» **RECORDS FOR THE TASK**
--- START ---

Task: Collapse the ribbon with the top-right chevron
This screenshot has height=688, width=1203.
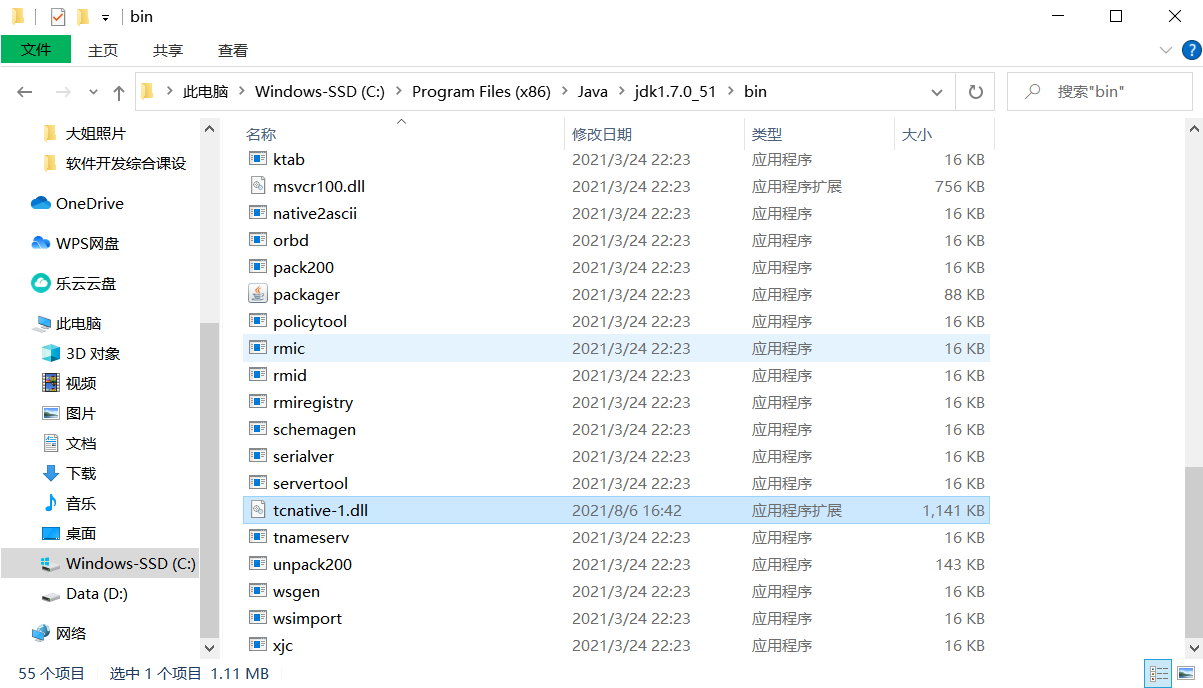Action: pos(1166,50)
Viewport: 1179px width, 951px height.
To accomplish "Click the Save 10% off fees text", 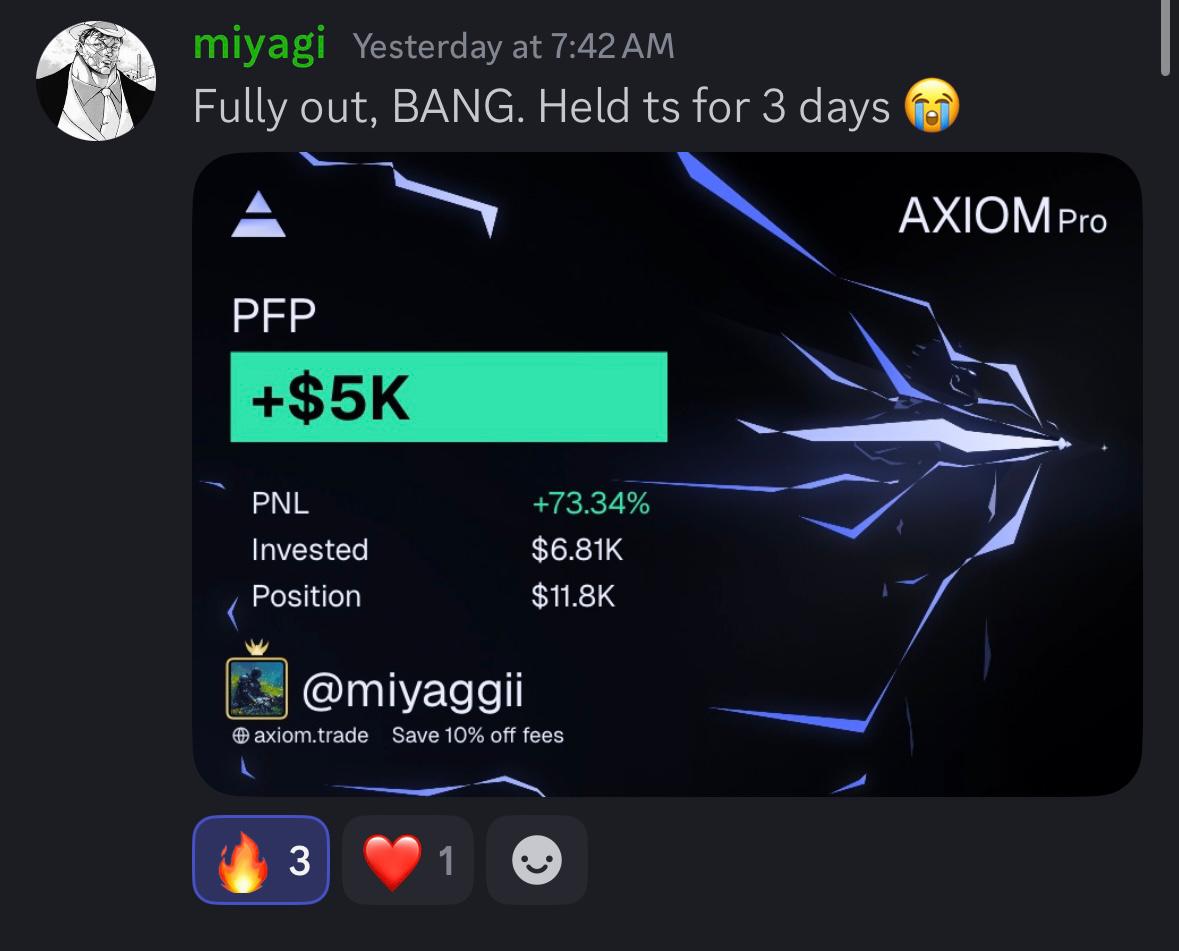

--- END ---
--- START ---

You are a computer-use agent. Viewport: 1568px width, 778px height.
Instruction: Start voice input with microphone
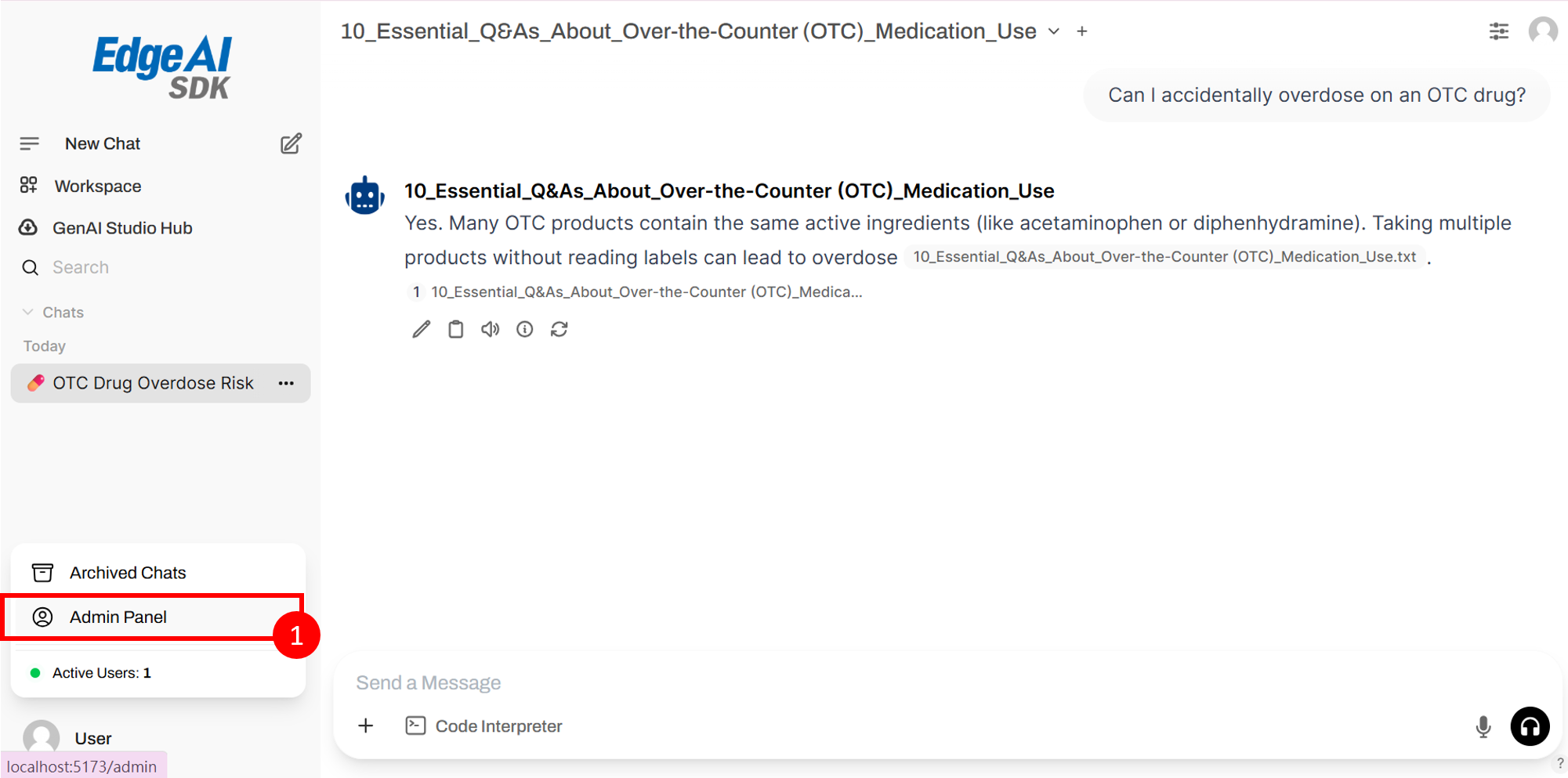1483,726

--- END ---
--- START ---

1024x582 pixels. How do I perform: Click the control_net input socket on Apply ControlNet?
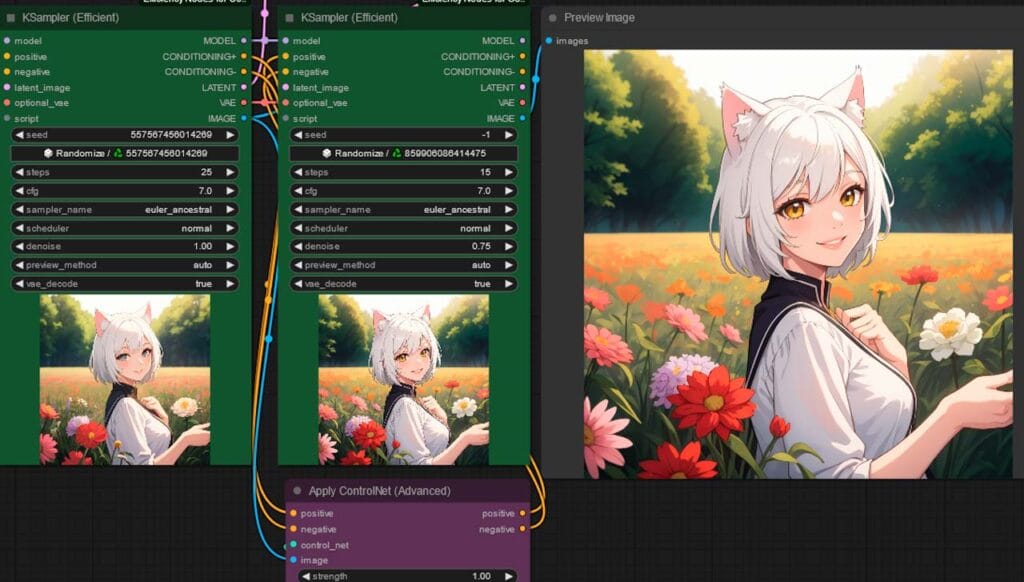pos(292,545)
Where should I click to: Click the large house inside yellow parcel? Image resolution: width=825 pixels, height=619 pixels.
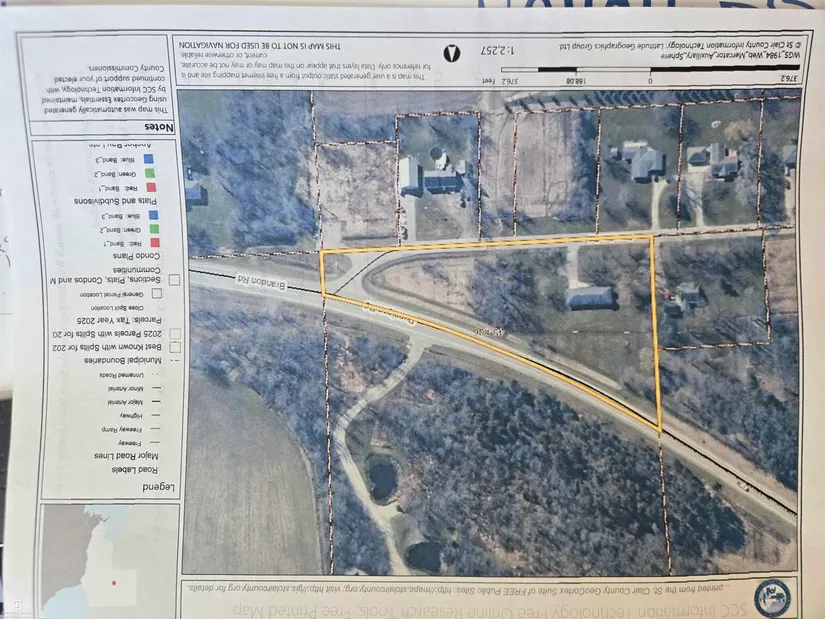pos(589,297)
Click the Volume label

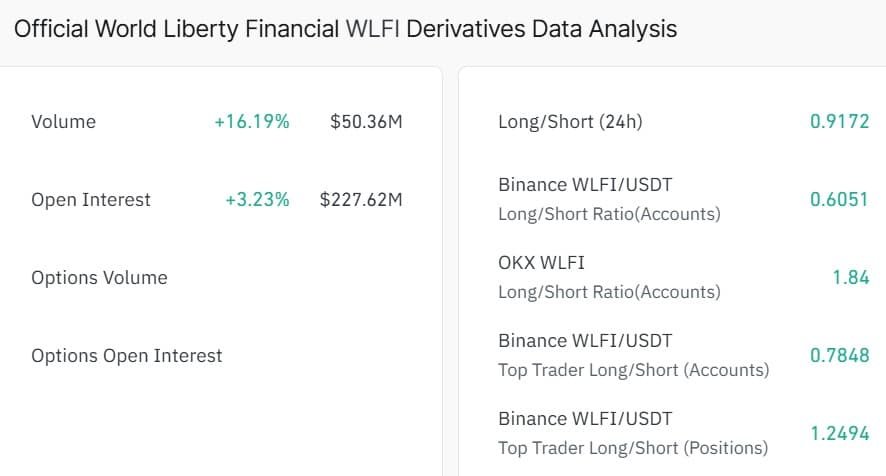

--- END ---

The lines to show are those in the data above that include "Viewport".

» **SOLUTION TO THIS EXERCISE**
Viewport: 1179px width, 951px height.
You are a computer-use agent. Viewport: 1568px width, 778px height.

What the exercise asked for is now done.